This was 5-6 years ago and nothing on the roof ?


----------



## reneedarley (Jun 11, 2014)

I have been reading the thread and fell across this picture in a local magazine - a farm built in 1645. Around here, many of the houses are still the same style and the older ones (like ours) have just had metal roof put over the original wooden one.


----------



## elkhound (May 30, 2006)

metal roofing is designed to run up and down not across so rain and snow gets off the roof...the entire reason is to 'shed' the elements. i see those little metal sided carport things with horizontal metal running but here i seen a bunch collapse too.

in high country were heavy snow loads happen many older buildins i been in have giant eye bolts through outer walls with giant square 'washers' with the eye on inside and heavy metal cable running from wall to wall to hold the walls in so they dont blow out from heavy wet snows.

a roof in PNW has to shed alot of water and wet snow...one place i lived got over 200 inches a year. i seen snow pack to my windshield of my f250 on july 4th...roflmao.


----------



## Echoesechos (Jan 22, 2010)

AmericanStand said:


> Of course there are ways to deal with inadequate design but your mention of businesses reminds me that nearly everywhere they have FLAT roofs.

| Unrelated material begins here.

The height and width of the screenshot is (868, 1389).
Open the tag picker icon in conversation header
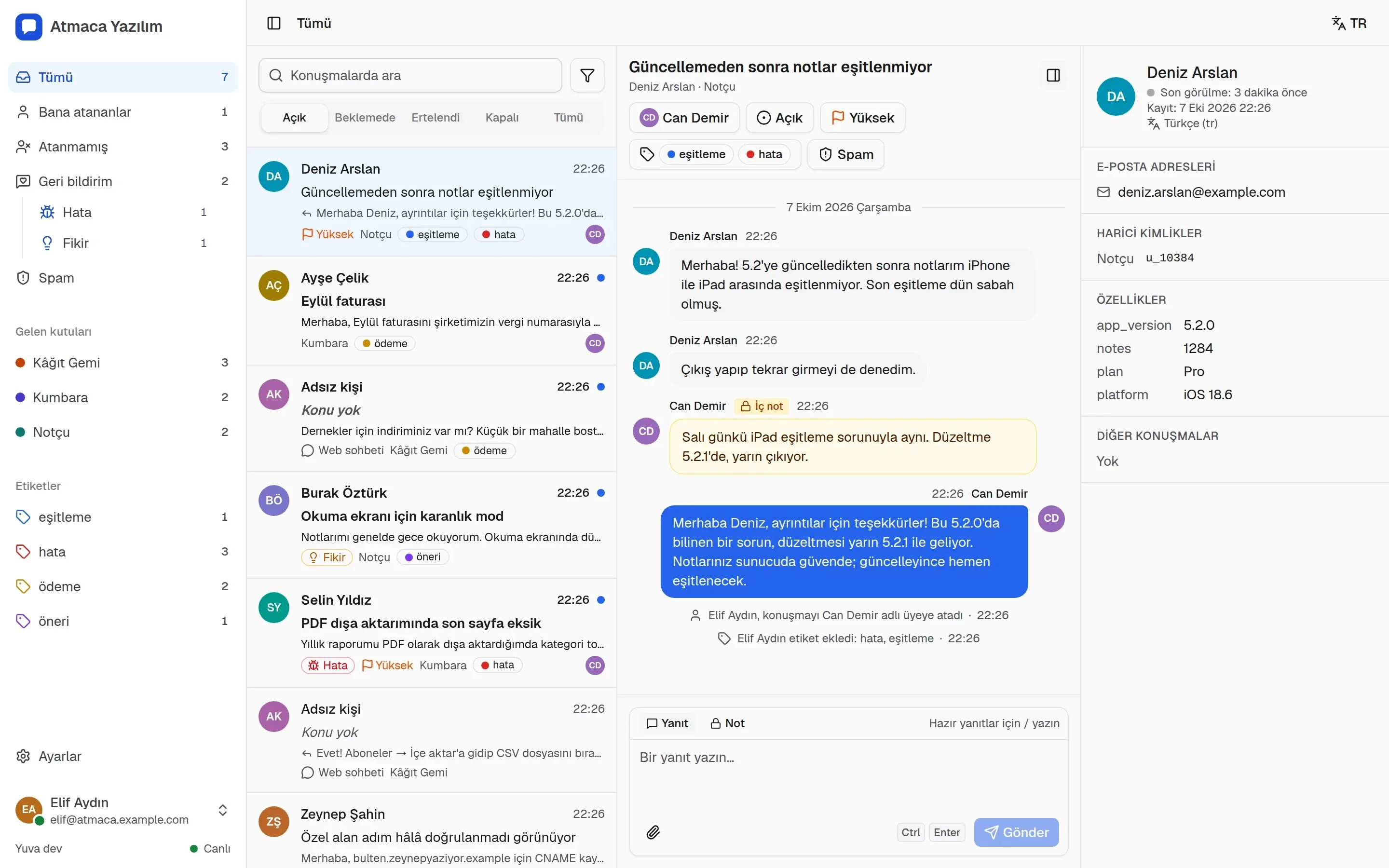click(647, 154)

No flat ones here. Not sure what my pitch is but the homes here are built for snow loads. I have the gable over my front door to thankfully. Most of the snow is off now.. This weekend I will use the snow roof rake to work on the back portion over my deck. 

I will try to take pictures tomorrow so everyone can see it's not installed wrong or inadequate design, these houses were built to withstand snow loads.. I agree all the roofs I've seen are designed to shed water and snow..


----------



## farmgal (Nov 12, 2005)

Metal roofs that are properly vented do shed their snow. Mines 8/12 pitch. It gets a foot or 2 depending on weight and then dumps. The trick is having a good sized overhang to shed it away from the house. Many skimp on overhang. 

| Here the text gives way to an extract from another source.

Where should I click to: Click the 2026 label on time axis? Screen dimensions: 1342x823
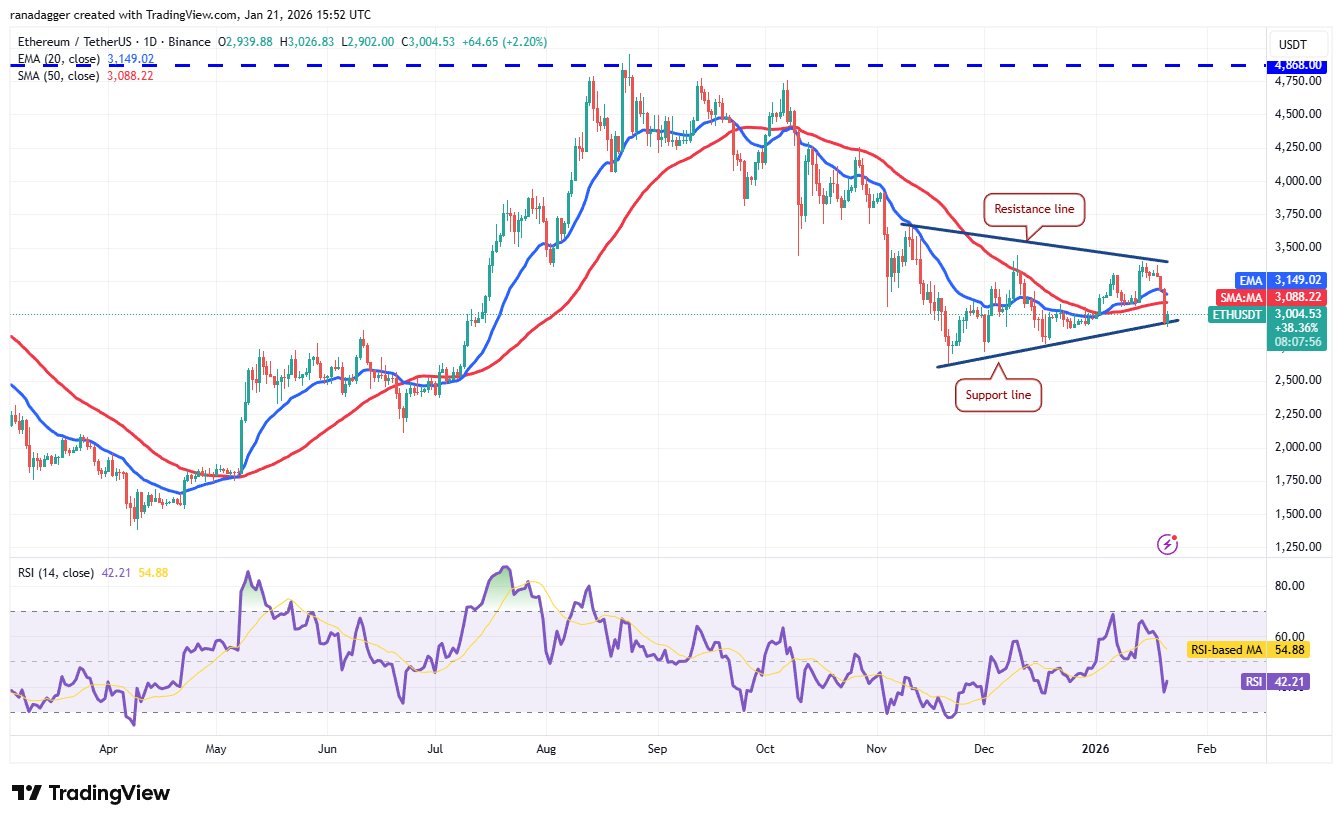1097,748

Stay safe n warm everyone. I'm staying at my cousins in Arizona this winter, I could get used to this.


----------



## Fishindude (May 19, 2015)

*Sounds like a improperly installed metal roof. 
The sheets should run horizontally for strength and to hold the insulating snow in place.*

Absolutely untrue.
Metal roofing should never be installed with ribs running perpendicular to the roof slope, and holding the snow in place is a horrible idea.

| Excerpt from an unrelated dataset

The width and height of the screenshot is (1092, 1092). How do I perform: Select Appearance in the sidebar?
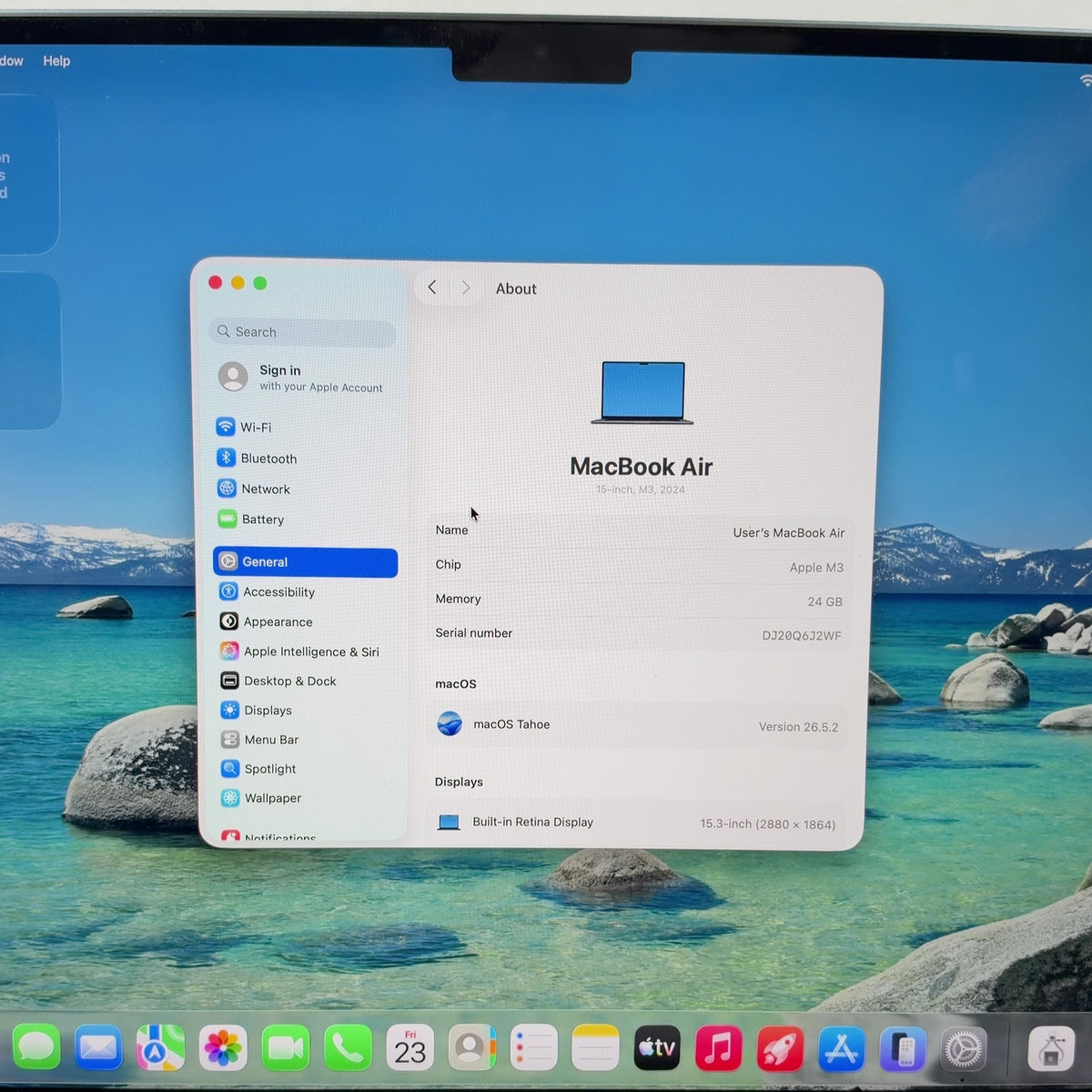pyautogui.click(x=304, y=622)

I'll bet you can't find a single metal roof manufacturer who recommends this practice or will provide a warranty if installed that way. Onraddad is correct ..... It's always best to design a roof so that it sheds the snow / ice / rain off of it as quickly as possible. Holding snow / ice rain on a roof for extended period only leads to leaks and other problems.

Sounds like the original poster has some goofy design problems if snow / ice is sliding off roof into windows. Need to get the build up shoveled away and get that resolved so a window doesn't get broken.


----------



## AmericanStand (Jul 29, 2014)

Fishindude said:


> *Sounds like a improperly installed metal roof.
> 
> The sheets should run horizontally for strength and to hold the insulating snow in place.*
> 
> ...




All of the ones I've seen recommend horizontal. Do you read the manufacturors. Recommendations. ?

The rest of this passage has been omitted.